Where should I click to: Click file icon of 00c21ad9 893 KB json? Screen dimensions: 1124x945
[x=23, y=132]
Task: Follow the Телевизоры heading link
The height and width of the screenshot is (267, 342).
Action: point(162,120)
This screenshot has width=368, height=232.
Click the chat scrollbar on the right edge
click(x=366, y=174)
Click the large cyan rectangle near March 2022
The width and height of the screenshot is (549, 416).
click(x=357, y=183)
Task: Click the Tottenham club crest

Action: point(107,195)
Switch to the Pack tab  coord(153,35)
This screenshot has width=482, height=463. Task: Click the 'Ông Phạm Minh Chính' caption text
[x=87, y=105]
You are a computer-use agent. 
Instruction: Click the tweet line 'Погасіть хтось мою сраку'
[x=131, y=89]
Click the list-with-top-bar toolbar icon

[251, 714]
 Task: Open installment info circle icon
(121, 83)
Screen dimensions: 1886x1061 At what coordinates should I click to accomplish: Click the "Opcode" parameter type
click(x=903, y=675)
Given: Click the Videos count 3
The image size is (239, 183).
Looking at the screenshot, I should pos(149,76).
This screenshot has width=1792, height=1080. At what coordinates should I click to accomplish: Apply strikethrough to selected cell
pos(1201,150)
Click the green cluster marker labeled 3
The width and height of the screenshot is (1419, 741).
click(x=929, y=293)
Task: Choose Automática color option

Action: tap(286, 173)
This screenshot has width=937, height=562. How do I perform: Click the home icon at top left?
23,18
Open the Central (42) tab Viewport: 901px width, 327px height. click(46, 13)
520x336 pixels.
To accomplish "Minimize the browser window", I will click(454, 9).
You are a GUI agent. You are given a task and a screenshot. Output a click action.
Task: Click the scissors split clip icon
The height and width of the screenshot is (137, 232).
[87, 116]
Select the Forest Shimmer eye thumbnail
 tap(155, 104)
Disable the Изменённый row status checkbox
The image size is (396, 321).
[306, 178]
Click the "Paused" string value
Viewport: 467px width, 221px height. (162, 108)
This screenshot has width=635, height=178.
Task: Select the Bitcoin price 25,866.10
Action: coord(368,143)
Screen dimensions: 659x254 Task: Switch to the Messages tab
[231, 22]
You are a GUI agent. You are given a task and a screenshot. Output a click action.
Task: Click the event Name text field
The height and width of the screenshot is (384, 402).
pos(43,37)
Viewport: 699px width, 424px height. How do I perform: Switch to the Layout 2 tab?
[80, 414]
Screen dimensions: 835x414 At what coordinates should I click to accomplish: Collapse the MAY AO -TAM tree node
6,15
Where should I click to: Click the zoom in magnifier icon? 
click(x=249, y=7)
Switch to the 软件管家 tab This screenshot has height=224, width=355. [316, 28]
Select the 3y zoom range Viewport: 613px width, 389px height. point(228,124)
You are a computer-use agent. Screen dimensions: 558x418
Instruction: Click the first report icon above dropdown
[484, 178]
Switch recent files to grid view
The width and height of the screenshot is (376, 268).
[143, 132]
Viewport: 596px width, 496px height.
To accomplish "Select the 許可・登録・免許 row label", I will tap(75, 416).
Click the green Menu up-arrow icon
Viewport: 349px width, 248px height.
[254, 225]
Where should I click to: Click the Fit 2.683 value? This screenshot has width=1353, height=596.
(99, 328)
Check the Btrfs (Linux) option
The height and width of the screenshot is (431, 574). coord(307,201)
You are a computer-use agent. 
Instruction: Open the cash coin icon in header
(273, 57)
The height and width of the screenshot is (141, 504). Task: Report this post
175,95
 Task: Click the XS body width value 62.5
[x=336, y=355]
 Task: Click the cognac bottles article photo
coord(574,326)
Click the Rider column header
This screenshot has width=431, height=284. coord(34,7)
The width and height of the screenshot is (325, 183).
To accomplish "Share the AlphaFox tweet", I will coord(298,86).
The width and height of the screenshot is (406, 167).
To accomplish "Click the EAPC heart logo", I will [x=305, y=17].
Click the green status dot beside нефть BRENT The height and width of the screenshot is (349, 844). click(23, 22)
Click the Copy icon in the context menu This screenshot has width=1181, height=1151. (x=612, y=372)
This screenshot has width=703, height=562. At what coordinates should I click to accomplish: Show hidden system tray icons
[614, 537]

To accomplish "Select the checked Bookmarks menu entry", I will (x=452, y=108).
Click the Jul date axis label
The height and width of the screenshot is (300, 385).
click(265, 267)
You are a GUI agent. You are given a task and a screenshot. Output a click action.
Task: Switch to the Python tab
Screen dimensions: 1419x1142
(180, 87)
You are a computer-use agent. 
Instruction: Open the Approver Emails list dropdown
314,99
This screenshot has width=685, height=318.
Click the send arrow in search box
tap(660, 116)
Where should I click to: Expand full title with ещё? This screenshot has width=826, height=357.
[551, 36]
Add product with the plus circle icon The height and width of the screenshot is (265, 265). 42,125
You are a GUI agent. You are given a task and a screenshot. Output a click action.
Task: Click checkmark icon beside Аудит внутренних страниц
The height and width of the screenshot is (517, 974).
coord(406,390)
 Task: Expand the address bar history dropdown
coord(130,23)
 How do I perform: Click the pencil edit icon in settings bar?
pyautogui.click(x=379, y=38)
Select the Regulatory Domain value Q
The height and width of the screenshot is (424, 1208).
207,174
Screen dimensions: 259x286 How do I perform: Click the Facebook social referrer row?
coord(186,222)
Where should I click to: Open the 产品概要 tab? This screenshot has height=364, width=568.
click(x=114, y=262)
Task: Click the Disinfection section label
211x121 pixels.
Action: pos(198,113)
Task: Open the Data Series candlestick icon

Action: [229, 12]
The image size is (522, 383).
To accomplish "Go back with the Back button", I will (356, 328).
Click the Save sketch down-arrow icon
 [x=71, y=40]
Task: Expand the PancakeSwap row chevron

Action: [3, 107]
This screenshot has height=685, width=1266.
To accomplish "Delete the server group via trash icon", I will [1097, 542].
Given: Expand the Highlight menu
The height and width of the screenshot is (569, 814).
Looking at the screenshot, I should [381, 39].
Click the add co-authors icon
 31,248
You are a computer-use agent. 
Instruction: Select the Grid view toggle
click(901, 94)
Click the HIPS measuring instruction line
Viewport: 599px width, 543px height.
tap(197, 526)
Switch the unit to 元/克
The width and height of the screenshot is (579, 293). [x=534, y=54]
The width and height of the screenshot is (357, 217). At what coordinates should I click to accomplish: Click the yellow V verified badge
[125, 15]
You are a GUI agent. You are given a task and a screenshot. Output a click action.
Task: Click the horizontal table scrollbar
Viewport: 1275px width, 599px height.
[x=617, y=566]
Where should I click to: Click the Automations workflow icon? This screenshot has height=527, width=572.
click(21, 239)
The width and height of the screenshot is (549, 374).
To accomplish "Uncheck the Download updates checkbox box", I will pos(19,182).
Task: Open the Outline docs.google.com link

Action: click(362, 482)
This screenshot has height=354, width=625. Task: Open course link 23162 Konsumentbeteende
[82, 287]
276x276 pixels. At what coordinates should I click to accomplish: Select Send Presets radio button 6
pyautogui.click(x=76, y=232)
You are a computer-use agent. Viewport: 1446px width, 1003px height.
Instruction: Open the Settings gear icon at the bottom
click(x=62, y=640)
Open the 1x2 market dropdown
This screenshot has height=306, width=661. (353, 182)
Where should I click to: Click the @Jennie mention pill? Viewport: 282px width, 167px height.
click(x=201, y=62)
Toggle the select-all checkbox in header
━━━
:: EXERCISE ::
All lines of the data above must be returned exactly.

:: EXERCISE ANSWER ::
Where should I click to: Click file icon of 00c21ad9 893 KB json? Screen dimensions: 1124x945
[x=23, y=132]
Task: Follow the Телевизоры heading link
The height and width of the screenshot is (267, 342).
Action: point(162,120)
This screenshot has width=368, height=232.
Click the chat scrollbar on the right edge
click(x=366, y=174)
Click the large cyan rectangle near March 2022
The width and height of the screenshot is (549, 416).
click(x=357, y=183)
Task: Click the Tottenham club crest

Action: point(107,195)
Switch to the Pack tab  coord(153,35)
This screenshot has width=482, height=463. Task: Click the 'Ông Phạm Minh Chính' caption text
[x=87, y=105]
You are a computer-use agent. 
Instruction: Click the tweet line 'Погасіть хтось мою сраку'
[x=131, y=89]
Click the list-with-top-bar toolbar icon

[251, 714]
 Task: Open installment info circle icon
(121, 83)
Screen dimensions: 1886x1061 At what coordinates should I click to accomplish: Click the "Opcode" parameter type
click(x=903, y=675)
Given: Click the Videos count 3
The image size is (239, 183).
Looking at the screenshot, I should pos(149,76).
This screenshot has width=1792, height=1080. At what coordinates should I click to accomplish: Apply strikethrough to selected cell
pos(1201,150)
Click the green cluster marker labeled 3
The width and height of the screenshot is (1419, 741).
click(x=929, y=293)
Task: Choose Automática color option

Action: tap(286, 173)
This screenshot has width=937, height=562. How do I perform: Click the home icon at top left?
23,18
Open the Central (42) tab Viewport: 901px width, 327px height. click(46, 13)
520x336 pixels.
To accomplish "Minimize the browser window", I will click(454, 9).
You are a GUI agent. You are given a task and a screenshot. Output a click action.
Task: Click the scissors split clip icon
The height and width of the screenshot is (137, 232).
[87, 116]
Select the Forest Shimmer eye thumbnail
 tap(155, 104)
Disable the Изменённый row status checkbox
The image size is (396, 321).
[306, 178]
Click the "Paused" string value
Viewport: 467px width, 221px height. (162, 108)
This screenshot has width=635, height=178.
Task: Select the Bitcoin price 25,866.10
Action: coord(368,143)
Screen dimensions: 659x254 Task: Switch to the Messages tab
[231, 22]
You are a GUI agent. You are given a task and a screenshot. Output a click action.
Task: Click the event Name text field
The height and width of the screenshot is (384, 402).
pos(43,37)
Viewport: 699px width, 424px height. How do I perform: Switch to the Layout 2 tab?
[80, 414]
Screen dimensions: 835x414 At what coordinates should I click to accomplish: Collapse the MAY AO -TAM tree node
6,15
Where should I click to: Click the zoom in magnifier icon? 
click(x=249, y=7)
Switch to the 软件管家 tab This screenshot has height=224, width=355. [316, 28]
Select the 3y zoom range Viewport: 613px width, 389px height. point(228,124)
You are a computer-use agent. Screen dimensions: 558x418
Instruction: Click the first report icon above dropdown
[484, 178]
Switch recent files to grid view
The width and height of the screenshot is (376, 268).
[143, 132]
Viewport: 596px width, 496px height.
To accomplish "Select the 許可・登録・免許 row label", I will tap(75, 416).
Click the green Menu up-arrow icon
Viewport: 349px width, 248px height.
[254, 225]
Where should I click to: Click the Fit 2.683 value? This screenshot has width=1353, height=596.
(99, 328)
Check the Btrfs (Linux) option
The height and width of the screenshot is (431, 574). coord(307,201)
You are a computer-use agent. 
Instruction: Open the cash coin icon in header
(273, 57)
The height and width of the screenshot is (141, 504). Task: Report this post
175,95
 Task: Click the XS body width value 62.5
[x=336, y=355]
 Task: Click the cognac bottles article photo
coord(574,326)
Click the Rider column header
This screenshot has width=431, height=284. coord(34,7)
The width and height of the screenshot is (325, 183).
To accomplish "Share the AlphaFox tweet", I will coord(298,86).
The width and height of the screenshot is (406, 167).
To accomplish "Click the EAPC heart logo", I will [x=305, y=17].
Click the green status dot beside нефть BRENT The height and width of the screenshot is (349, 844). click(23, 22)
Click the Copy icon in the context menu This screenshot has width=1181, height=1151. (x=612, y=372)
This screenshot has width=703, height=562. At what coordinates should I click to accomplish: Show hidden system tray icons
[614, 537]

To accomplish "Select the checked Bookmarks menu entry", I will (x=452, y=108).
Click the Jul date axis label
The height and width of the screenshot is (300, 385).
click(265, 267)
You are a GUI agent. You are given a task and a screenshot. Output a click action.
Task: Switch to the Python tab
Screen dimensions: 1419x1142
(180, 87)
You are a computer-use agent. 
Instruction: Open the Approver Emails list dropdown
314,99
This screenshot has width=685, height=318.
Click the send arrow in search box
tap(660, 116)
Where should I click to: Expand full title with ещё? This screenshot has width=826, height=357.
[551, 36]
Add product with the plus circle icon The height and width of the screenshot is (265, 265). 42,125
You are a GUI agent. You are given a task and a screenshot. Output a click action.
Task: Click checkmark icon beside Аудит внутренних страниц
The height and width of the screenshot is (517, 974).
coord(406,390)
 Task: Expand the address bar history dropdown
coord(130,23)
 How do I perform: Click the pencil edit icon in settings bar?
pyautogui.click(x=379, y=38)
Select the Regulatory Domain value Q
The height and width of the screenshot is (424, 1208).
207,174
Screen dimensions: 259x286 How do I perform: Click the Facebook social referrer row?
coord(186,222)
Where should I click to: Open the 产品概要 tab? This screenshot has height=364, width=568.
click(x=114, y=262)
Task: Click the Disinfection section label
211x121 pixels.
Action: pos(198,113)
Task: Open the Data Series candlestick icon

Action: [229, 12]
The image size is (522, 383).
To accomplish "Go back with the Back button", I will (356, 328).
Click the Save sketch down-arrow icon
 [x=71, y=40]
Task: Expand the PancakeSwap row chevron

Action: [3, 107]
This screenshot has height=685, width=1266.
To accomplish "Delete the server group via trash icon", I will [1097, 542].
Given: Expand the Highlight menu
The height and width of the screenshot is (569, 814).
Looking at the screenshot, I should [381, 39].
Click the add co-authors icon
 31,248
You are a computer-use agent. 
Instruction: Select the Grid view toggle
click(901, 94)
Click the HIPS measuring instruction line
Viewport: 599px width, 543px height.
tap(197, 526)
Switch the unit to 元/克
The width and height of the screenshot is (579, 293). [x=534, y=54]
The width and height of the screenshot is (357, 217). At what coordinates should I click to accomplish: Click the yellow V verified badge
[125, 15]
You are a GUI agent. You are given a task and a screenshot. Output a click action.
Task: Click the horizontal table scrollbar
Viewport: 1275px width, 599px height.
[x=617, y=566]
Where should I click to: Click the Automations workflow icon? This screenshot has height=527, width=572.
click(21, 239)
The width and height of the screenshot is (549, 374).
To accomplish "Uncheck the Download updates checkbox box", I will pos(19,182).
Task: Open the Outline docs.google.com link

Action: click(362, 482)
This screenshot has height=354, width=625. Task: Open course link 23162 Konsumentbeteende
[82, 287]
276x276 pixels. At what coordinates should I click to accomplish: Select Send Presets radio button 6
pyautogui.click(x=76, y=232)
You are a computer-use agent. Viewport: 1446px width, 1003px height.
Instruction: Open the Settings gear icon at the bottom
click(x=62, y=640)
Open the 1x2 market dropdown
This screenshot has height=306, width=661. (353, 182)
Where should I click to: Click the @Jennie mention pill? Viewport: 282px width, 167px height.
click(x=201, y=62)
Toggle the select-all checkbox in header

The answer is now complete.